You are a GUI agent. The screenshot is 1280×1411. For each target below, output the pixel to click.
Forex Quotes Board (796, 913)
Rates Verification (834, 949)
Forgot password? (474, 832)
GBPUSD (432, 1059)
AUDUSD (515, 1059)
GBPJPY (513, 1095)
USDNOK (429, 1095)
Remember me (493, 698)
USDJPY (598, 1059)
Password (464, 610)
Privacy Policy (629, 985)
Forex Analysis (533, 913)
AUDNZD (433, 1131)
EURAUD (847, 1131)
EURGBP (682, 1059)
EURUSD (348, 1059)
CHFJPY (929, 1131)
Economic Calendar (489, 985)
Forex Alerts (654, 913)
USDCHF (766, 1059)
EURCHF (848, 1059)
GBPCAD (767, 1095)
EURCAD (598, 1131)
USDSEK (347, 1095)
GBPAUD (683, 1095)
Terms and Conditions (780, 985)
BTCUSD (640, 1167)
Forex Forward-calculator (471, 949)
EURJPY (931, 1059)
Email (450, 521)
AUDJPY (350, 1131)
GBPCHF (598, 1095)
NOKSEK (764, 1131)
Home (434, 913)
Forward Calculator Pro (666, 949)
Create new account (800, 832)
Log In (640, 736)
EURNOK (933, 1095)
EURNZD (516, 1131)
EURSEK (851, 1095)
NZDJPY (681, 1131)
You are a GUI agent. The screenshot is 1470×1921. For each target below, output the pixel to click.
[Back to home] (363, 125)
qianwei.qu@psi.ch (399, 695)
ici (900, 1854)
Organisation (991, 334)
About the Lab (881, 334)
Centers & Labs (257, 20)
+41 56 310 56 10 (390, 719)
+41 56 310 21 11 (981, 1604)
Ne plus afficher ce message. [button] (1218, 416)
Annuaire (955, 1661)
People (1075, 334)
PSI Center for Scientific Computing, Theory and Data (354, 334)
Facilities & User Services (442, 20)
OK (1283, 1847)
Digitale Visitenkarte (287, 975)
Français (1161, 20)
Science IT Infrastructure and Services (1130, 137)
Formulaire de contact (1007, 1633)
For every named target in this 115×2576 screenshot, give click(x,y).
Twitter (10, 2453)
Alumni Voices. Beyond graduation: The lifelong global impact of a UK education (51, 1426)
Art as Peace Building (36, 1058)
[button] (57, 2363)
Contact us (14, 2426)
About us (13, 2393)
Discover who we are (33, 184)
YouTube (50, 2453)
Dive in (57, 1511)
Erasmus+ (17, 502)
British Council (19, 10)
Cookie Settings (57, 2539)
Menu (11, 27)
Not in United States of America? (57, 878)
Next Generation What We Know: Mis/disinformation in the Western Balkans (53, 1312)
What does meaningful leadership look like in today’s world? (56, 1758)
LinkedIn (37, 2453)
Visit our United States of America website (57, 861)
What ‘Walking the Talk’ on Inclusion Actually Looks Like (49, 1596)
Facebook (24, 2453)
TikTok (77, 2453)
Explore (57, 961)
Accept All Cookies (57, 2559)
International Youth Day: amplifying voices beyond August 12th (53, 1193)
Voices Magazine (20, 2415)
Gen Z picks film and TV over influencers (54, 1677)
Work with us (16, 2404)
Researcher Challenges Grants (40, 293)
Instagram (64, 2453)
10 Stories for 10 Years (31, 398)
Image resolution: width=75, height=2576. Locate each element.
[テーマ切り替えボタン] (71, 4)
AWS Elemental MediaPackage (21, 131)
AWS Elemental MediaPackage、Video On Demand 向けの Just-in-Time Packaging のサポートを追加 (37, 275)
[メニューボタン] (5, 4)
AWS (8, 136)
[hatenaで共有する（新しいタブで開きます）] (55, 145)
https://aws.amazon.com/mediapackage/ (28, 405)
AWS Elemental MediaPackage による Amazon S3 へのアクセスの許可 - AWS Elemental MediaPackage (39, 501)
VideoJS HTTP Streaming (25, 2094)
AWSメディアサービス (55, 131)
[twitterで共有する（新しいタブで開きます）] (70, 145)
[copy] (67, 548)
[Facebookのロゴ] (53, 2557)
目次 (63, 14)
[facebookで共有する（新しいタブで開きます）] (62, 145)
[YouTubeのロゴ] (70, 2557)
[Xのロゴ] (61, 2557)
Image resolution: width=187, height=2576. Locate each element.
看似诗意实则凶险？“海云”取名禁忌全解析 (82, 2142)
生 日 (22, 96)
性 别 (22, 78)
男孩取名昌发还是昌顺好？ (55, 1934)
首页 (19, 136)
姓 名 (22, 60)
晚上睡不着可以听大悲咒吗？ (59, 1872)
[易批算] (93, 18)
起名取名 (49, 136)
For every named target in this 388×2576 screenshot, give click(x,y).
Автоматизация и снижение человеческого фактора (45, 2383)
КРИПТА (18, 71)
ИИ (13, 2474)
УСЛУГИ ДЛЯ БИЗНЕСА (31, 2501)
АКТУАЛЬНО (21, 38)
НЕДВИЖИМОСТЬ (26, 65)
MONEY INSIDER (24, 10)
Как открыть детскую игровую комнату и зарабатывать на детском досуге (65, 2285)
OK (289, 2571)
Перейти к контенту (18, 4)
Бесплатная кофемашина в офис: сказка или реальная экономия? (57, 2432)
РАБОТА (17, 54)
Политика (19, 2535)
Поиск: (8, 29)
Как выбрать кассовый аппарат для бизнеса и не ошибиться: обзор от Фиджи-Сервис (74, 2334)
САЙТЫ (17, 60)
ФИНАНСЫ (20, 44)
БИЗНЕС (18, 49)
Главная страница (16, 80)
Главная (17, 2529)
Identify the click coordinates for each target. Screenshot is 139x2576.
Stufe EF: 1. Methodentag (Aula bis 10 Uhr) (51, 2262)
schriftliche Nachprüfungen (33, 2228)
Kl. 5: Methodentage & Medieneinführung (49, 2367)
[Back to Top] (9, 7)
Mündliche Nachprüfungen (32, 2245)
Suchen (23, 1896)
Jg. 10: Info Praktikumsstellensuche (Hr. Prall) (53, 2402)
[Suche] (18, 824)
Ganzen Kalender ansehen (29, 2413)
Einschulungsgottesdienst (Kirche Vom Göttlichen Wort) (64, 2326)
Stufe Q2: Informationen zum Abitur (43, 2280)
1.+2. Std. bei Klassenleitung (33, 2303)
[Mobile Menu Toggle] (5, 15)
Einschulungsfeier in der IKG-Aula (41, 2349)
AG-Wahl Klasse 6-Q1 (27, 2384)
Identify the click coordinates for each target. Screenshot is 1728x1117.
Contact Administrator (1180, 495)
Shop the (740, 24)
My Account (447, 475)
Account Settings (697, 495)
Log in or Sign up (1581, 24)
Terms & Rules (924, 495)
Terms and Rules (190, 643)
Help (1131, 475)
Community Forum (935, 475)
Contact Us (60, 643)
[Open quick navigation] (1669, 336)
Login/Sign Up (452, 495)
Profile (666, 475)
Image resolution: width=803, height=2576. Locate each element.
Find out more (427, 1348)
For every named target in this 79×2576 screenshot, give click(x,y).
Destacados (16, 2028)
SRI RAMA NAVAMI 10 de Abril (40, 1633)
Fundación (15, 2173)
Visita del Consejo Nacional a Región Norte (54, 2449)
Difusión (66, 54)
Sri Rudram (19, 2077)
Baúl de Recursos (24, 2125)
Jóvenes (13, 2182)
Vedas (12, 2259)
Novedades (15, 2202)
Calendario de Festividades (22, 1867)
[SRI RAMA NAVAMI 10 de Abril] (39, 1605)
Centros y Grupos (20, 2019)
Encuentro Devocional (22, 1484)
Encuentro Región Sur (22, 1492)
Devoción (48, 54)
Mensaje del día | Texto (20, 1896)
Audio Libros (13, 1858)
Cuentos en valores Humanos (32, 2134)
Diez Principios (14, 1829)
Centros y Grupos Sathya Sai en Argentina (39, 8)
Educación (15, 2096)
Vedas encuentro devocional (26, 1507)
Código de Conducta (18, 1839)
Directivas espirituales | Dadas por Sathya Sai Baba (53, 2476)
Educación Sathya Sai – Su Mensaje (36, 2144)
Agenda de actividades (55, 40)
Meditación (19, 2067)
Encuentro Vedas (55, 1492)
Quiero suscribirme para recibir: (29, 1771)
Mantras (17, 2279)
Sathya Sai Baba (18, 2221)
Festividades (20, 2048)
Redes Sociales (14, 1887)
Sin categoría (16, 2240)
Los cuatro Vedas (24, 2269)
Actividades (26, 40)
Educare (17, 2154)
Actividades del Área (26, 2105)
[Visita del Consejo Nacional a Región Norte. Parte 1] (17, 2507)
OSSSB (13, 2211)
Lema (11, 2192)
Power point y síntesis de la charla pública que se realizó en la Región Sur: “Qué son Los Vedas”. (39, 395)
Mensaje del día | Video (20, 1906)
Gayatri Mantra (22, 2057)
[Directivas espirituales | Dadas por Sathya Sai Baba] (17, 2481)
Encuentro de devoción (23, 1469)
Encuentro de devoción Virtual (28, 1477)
□ □ □ □ □
### Exercise aim
Every line above from the line with "[Back to home] (363, 125)" to the line with "Menu (11, 27)", both included, must be reproduced exactly, and no other line may appear.

### Output below
[Back to home] (363, 125)
qianwei.qu@psi.ch (399, 695)
ici (900, 1854)
Organisation (991, 334)
About the Lab (881, 334)
Centers & Labs (257, 20)
+41 56 310 56 10 (390, 719)
+41 56 310 21 11 (981, 1604)
Ne plus afficher ce message. [button] (1218, 416)
Annuaire (955, 1661)
People (1075, 334)
PSI Center for Scientific Computing, Theory and Data (354, 334)
Facilities & User Services (442, 20)
OK (1283, 1847)
Digitale Visitenkarte (287, 975)
Français (1161, 20)
Science IT Infrastructure and Services (1130, 137)
Formulaire de contact (1007, 1633)
For every named target in this 115×2576 screenshot, give click(x,y).
Twitter (10, 2453)
Alumni Voices. Beyond graduation: The lifelong global impact of a UK education (51, 1426)
Art as Peace Building (36, 1058)
[button] (57, 2363)
Contact us (14, 2426)
About us (13, 2393)
Discover who we are (33, 184)
YouTube (50, 2453)
Dive in (57, 1511)
Erasmus+ (17, 502)
British Council (19, 10)
Cookie Settings (57, 2539)
Menu (11, 27)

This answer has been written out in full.